*Task requirements*: How many lines in the items below contain the string "sidebar"? Reply with the number alone.

(Items from a pointing dataset)
>>>>>

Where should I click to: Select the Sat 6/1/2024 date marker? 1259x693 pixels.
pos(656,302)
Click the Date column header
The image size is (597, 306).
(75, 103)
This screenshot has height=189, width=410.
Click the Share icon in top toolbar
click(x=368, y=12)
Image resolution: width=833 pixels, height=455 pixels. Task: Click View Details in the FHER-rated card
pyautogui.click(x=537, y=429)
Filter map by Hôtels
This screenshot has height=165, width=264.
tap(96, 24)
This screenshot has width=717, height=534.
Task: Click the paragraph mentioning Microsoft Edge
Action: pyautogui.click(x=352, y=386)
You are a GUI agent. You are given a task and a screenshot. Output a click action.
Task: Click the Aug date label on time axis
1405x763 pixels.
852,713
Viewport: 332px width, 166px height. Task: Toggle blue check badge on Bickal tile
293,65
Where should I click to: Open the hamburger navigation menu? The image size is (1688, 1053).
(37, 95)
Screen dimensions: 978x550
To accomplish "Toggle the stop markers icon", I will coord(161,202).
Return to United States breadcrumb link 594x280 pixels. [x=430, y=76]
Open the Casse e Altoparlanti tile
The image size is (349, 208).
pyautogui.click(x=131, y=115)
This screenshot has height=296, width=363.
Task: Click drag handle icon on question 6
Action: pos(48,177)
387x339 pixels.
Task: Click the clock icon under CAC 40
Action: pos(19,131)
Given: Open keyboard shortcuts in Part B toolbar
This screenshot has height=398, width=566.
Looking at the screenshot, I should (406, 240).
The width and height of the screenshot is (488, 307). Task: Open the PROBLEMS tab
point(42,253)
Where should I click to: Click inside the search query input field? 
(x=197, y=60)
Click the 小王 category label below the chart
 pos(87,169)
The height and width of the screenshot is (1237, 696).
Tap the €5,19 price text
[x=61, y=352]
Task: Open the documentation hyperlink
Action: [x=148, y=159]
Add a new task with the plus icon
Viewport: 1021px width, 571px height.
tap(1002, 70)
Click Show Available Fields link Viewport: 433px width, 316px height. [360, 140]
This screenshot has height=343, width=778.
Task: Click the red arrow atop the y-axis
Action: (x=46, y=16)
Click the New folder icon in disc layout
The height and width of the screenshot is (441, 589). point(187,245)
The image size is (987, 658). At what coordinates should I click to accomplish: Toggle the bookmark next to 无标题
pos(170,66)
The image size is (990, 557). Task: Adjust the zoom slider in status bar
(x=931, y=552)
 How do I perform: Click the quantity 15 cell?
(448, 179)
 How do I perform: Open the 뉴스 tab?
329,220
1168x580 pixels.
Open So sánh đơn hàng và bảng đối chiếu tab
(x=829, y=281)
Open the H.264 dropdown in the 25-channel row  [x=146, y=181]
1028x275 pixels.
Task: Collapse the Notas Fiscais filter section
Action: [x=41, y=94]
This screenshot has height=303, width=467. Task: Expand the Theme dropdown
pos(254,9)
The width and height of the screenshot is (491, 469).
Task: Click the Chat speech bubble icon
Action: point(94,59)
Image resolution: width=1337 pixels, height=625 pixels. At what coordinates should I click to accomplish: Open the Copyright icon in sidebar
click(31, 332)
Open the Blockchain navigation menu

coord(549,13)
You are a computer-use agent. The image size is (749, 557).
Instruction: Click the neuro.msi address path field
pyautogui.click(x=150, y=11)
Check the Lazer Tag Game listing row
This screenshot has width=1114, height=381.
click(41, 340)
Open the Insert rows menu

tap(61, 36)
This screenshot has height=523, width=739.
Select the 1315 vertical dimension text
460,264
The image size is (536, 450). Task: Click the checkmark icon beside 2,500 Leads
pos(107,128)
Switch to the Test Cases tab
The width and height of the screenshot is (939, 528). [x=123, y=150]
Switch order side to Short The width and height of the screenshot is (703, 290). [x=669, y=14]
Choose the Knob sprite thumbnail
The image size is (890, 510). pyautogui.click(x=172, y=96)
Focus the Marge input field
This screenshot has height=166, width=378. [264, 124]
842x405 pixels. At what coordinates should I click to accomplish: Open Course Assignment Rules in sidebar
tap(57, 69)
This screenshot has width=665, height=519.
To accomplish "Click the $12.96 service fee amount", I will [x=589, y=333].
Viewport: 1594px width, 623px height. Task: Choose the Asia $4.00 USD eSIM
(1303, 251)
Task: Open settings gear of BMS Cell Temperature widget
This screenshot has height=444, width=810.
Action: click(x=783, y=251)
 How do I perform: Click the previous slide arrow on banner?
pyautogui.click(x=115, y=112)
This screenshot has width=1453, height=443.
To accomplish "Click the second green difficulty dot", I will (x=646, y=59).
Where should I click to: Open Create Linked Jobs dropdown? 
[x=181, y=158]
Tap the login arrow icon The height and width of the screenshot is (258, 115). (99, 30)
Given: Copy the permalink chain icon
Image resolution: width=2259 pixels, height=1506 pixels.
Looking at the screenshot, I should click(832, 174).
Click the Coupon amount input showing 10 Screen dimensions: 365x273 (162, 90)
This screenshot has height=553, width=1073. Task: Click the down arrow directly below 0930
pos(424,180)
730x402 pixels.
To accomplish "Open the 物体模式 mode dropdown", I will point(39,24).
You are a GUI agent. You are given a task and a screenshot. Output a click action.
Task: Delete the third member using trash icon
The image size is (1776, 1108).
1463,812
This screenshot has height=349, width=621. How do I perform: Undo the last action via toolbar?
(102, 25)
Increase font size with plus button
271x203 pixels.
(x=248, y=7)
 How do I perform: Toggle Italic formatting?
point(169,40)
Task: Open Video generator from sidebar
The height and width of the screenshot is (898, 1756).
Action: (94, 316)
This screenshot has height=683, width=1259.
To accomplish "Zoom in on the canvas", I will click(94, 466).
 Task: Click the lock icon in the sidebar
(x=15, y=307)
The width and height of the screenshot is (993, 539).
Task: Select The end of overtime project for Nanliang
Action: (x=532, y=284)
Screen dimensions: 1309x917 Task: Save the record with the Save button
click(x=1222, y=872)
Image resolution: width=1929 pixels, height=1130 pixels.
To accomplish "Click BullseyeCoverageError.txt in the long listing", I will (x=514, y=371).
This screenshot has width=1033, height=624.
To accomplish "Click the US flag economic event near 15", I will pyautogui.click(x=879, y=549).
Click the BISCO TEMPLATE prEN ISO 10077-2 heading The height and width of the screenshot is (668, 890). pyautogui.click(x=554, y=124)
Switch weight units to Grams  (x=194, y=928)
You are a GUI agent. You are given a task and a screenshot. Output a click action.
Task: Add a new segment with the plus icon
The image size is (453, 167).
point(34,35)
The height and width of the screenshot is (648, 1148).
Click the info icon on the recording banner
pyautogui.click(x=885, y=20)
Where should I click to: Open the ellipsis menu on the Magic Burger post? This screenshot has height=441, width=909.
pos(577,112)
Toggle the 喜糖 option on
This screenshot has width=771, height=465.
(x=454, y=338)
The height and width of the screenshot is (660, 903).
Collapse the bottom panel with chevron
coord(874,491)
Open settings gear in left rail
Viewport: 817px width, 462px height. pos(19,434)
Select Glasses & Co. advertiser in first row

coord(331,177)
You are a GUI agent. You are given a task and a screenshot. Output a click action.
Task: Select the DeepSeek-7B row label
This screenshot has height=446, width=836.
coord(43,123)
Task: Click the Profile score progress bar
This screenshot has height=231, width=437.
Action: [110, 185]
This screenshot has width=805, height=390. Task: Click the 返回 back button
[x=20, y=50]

<<<<<

*Correct output*: 4